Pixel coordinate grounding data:
Start of Block

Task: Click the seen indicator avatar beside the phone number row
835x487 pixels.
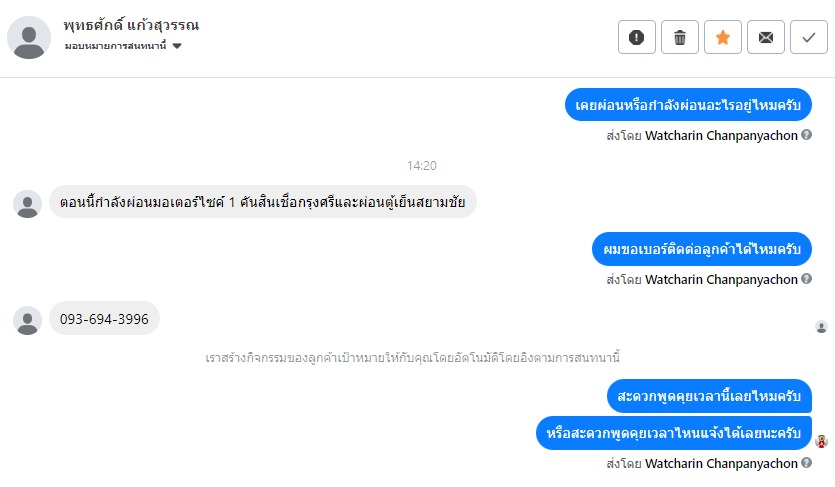Action: point(821,327)
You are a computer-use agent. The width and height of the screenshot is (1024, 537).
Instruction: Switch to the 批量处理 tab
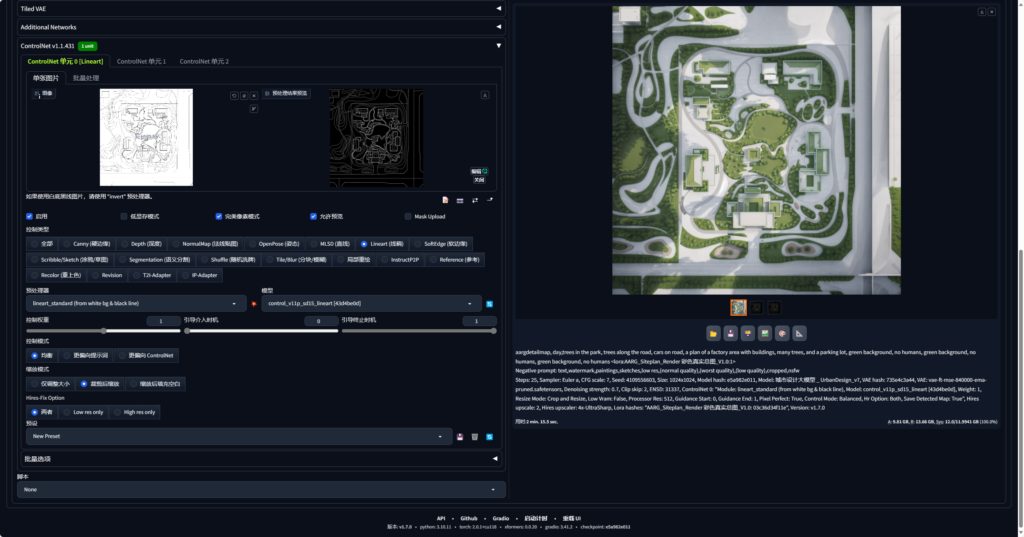86,77
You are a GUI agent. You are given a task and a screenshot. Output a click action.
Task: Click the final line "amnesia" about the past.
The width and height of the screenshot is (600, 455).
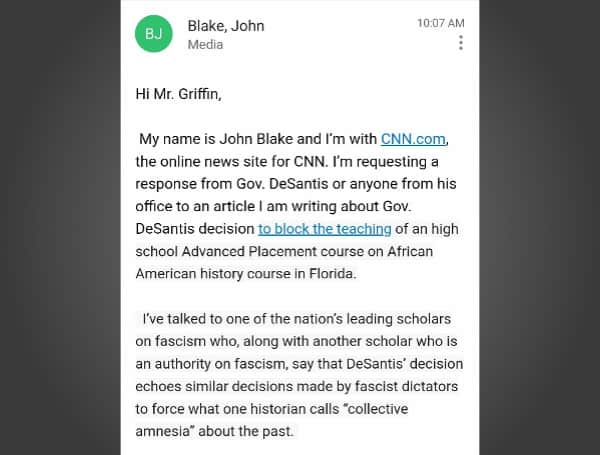point(214,432)
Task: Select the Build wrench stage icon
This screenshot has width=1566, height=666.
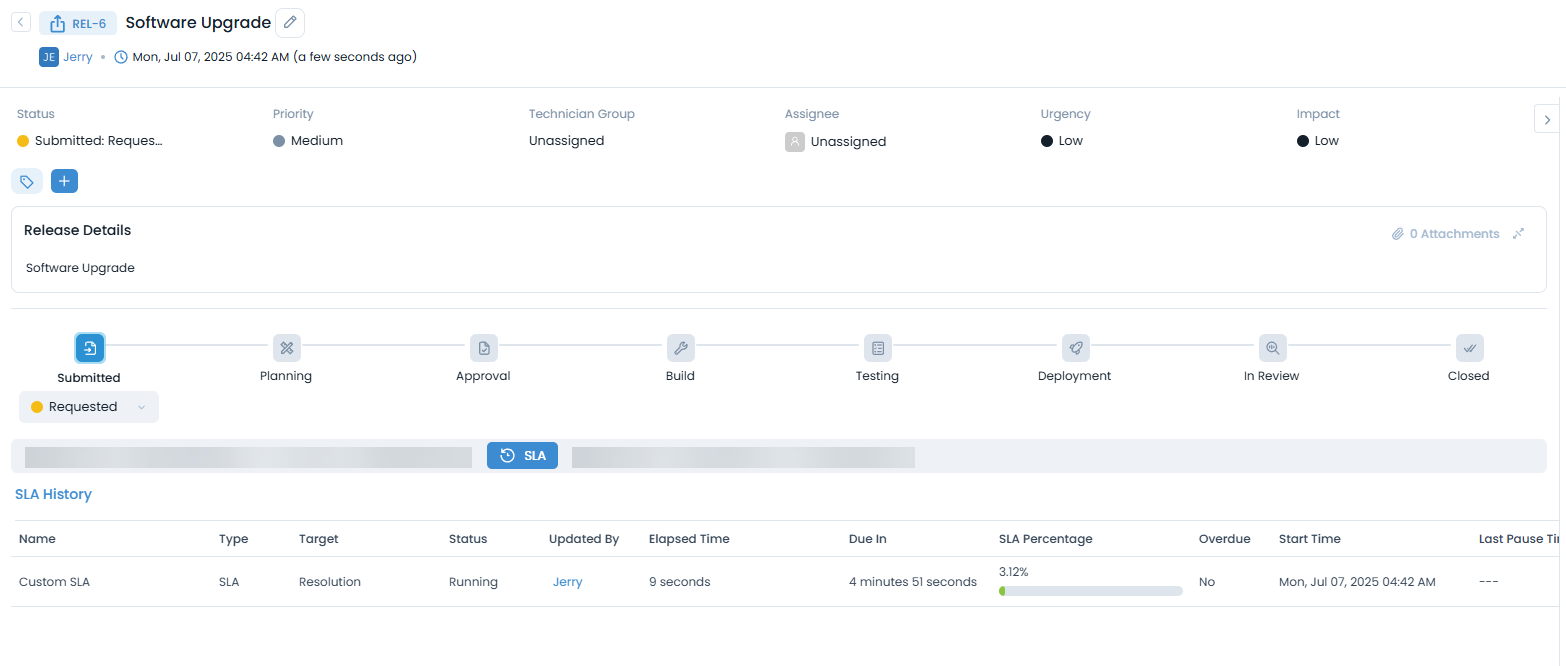Action: pyautogui.click(x=680, y=348)
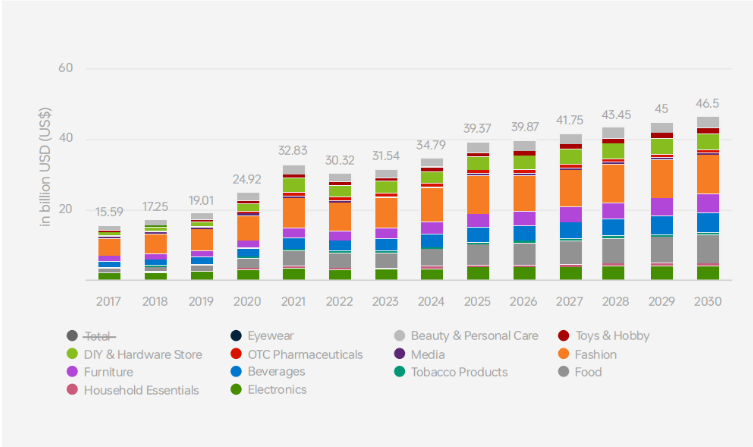Enable the struck-through Total series label
This screenshot has width=753, height=447.
click(x=102, y=337)
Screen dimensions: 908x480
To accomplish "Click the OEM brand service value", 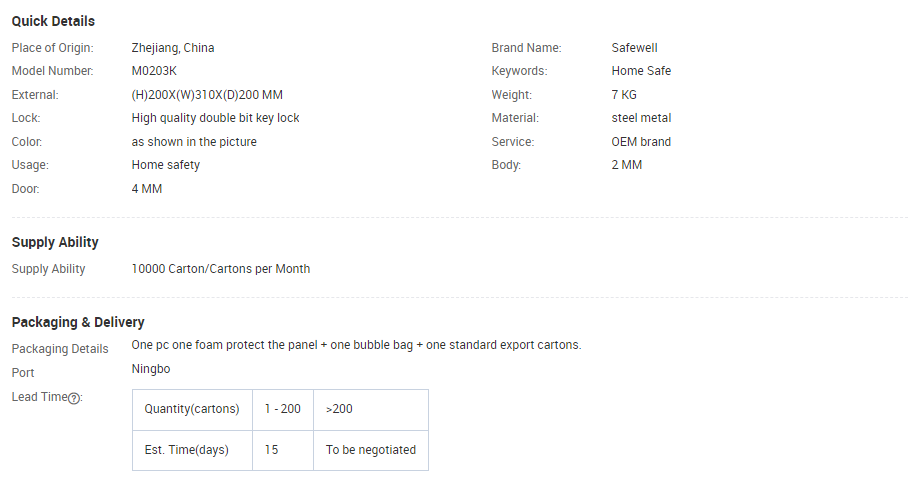I will click(x=641, y=142).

End of Block

YOUR ASSIGNMENT: What is needed is an exact copy of the lines from the beginning of the data through the line containing "Screen dimensions: 908x480", both included, without any pictures.

EXPECTED ANSWER:
Task: Click the seen indicator avatar beside the phone number row
835x487 pixels.
Action: point(821,327)
You are a computer-use agent. The width and height of the screenshot is (1024, 537).
Instruction: Switch to the 批量处理 tab
86,77
You are a GUI agent. You are given a task and a screenshot. Output a click action.
Task: Click the final line "amnesia" about the past.
The width and height of the screenshot is (600, 455).
point(214,432)
Task: Select the Build wrench stage icon
This screenshot has width=1566, height=666.
Action: pyautogui.click(x=680, y=348)
Enable the struck-through Total series label
This screenshot has width=753, height=447.
click(x=102, y=337)
Screen dimensions: 908x480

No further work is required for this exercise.